In English Literature, Stream of Consciousness is a narrative device used by the novelist to make the reader know the thoughts and feelings of the characters present in the novel.A number of people often wonder what is the other name for the stream of consciousness novel. As it focuses on the inner feeling of the characters, Stream of Consciousness is often known as an internal monologue though both the terms have a slightly different meaning.


In Internal Monologue, the thoughts and feelings of the characters are often presented using logical progression from one idea to the other, whereas in Stream of Consciousness, the actual experience of thinking is presented in all its chaos and distress


Origin:

The term “stream of consciousness” was first used by William James in 1890 in his The Principles of Psychology. He used this term to explain the free flow of thoughts.


According to him “it is nothing joined; it flows. A ‘river’ or a ‘stream’ are the metaphors by which it is most naturally described. In talking of it hereafter, let’s call it the stream of thought, consciousness, or subjective life.”


This term was first used by the novelist May Sinclair in a literary context while discussing Dorothy Richardson’s novels. However, it was three novelists Dorthy Richardson, Virginia Woolf and James Joyce who used this concept in their works.


 The term 'stream of consciousness' was first applied by Virginia Woolf to the latest innovation of the technique as well as the theme of the modern English novel. The kind of novel was entirely new and original. Marcel Proust in France, Dorothy Miller Richardson, an English woman and James Joyce, an Irishman wrote the modern psychological novels almost simultaneously between 913 and 1915. The novels turned fiction away from external to internal reality from the outer world to the hidden world of fantasy and reverie. Marcel Proust's Remembrance of things past; Dorothy Richardson's Pilgrimage and Joyce's 'A Portrait of the artist as a Young Man' have striking similarities. All these novels are voyages through consciousness.

Characteristics:

Following are the main characteristics of the stream of consciousness novel:

  1. The Stream of Consciousness is characterised by ample thoughts and images. The technique lacks punctuation and associative leaps.

  2. This technique is different from Dramatic Monologue and Soliloquy as in the latter the speaker addresses another person or audience whereas, in the former, the thoughts remain in the mind of the character.

  3. Dramatic Monologue and Soliloquy is associated with the poetry whereas Stream of Consciousness is associated with the novel.

  4. Today it has also been used in drama and movies.

  5. It emerged during the early twentieth-century modernist movement.



The significant feature of contemporary fiction is the movement towards greater inwardness. Stream of Consciousness literary technique first used in the late 19th century employed to evince subjective as well as objective reality. It reveals the characters, feelings, thoughts and actions, often following and associative rather than a logical sequence without commentary by the author. It has a progression in the direction of inwardness of the characters from the earliest impression.

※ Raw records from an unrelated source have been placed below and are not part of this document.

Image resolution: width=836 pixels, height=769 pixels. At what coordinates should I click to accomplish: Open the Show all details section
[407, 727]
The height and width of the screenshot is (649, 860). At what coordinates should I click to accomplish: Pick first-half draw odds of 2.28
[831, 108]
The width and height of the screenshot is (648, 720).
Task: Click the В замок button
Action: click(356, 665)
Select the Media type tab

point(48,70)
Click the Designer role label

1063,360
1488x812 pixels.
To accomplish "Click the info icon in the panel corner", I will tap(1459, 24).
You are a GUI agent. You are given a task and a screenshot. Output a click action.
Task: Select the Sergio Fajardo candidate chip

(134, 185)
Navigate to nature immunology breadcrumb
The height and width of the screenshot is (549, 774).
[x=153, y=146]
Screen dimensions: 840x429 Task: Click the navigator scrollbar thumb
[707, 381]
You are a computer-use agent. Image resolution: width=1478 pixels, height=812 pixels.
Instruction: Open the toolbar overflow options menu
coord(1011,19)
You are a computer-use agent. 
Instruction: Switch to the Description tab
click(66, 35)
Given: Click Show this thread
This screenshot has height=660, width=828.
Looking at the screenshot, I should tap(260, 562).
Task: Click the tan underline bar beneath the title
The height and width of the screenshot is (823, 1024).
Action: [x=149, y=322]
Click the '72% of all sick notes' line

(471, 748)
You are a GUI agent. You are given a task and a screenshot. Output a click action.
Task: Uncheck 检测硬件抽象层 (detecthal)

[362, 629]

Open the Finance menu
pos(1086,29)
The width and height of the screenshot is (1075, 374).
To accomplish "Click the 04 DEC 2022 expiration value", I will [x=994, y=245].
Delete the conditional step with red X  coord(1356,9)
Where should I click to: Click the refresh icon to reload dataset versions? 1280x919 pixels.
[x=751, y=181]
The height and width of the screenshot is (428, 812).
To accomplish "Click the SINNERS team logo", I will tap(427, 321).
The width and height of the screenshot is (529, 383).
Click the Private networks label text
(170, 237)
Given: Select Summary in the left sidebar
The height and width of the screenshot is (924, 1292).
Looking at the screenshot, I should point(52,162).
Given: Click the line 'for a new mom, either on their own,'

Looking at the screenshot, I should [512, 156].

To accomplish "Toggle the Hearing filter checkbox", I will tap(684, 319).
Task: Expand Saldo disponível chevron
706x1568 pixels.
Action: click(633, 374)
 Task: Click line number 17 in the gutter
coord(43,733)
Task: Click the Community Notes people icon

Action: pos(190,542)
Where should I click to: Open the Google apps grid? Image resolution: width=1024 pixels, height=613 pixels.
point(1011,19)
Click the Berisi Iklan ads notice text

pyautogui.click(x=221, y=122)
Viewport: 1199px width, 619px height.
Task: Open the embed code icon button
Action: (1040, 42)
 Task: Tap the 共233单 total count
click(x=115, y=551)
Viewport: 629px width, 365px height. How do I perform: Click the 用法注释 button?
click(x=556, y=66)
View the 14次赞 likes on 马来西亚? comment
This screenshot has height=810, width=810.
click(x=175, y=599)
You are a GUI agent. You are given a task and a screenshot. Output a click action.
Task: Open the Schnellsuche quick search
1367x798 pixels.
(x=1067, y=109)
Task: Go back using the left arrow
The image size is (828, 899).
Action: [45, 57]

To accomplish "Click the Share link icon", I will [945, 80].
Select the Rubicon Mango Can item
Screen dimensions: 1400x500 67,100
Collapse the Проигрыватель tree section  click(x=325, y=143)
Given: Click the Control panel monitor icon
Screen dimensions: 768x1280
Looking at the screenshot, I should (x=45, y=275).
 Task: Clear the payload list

This is sheer psychology and seems to echo the very words of Freud himself. It means that human experiences come in some exceptional moments and not the ordinary deeds of everyday life. Time is no factor in determining the length of life. The morning and the evening do not constitute one day. A morning or evening might represent eternity (the 'instant made eternity' as Browning has put it). Thus one person's whole life story has no greater time-value than the twenty four hours in the life of another. "One crowded hour of glorious life is worth an age without a name." Hence if life is a complicated succession of experiences, the novelist whose aim is to present life, must "record the atoms as they fall upon the mind in the order in which they fall, trace the pattern however disconnected and incoherent in appearance which each sight or incident scores upon the consciousness".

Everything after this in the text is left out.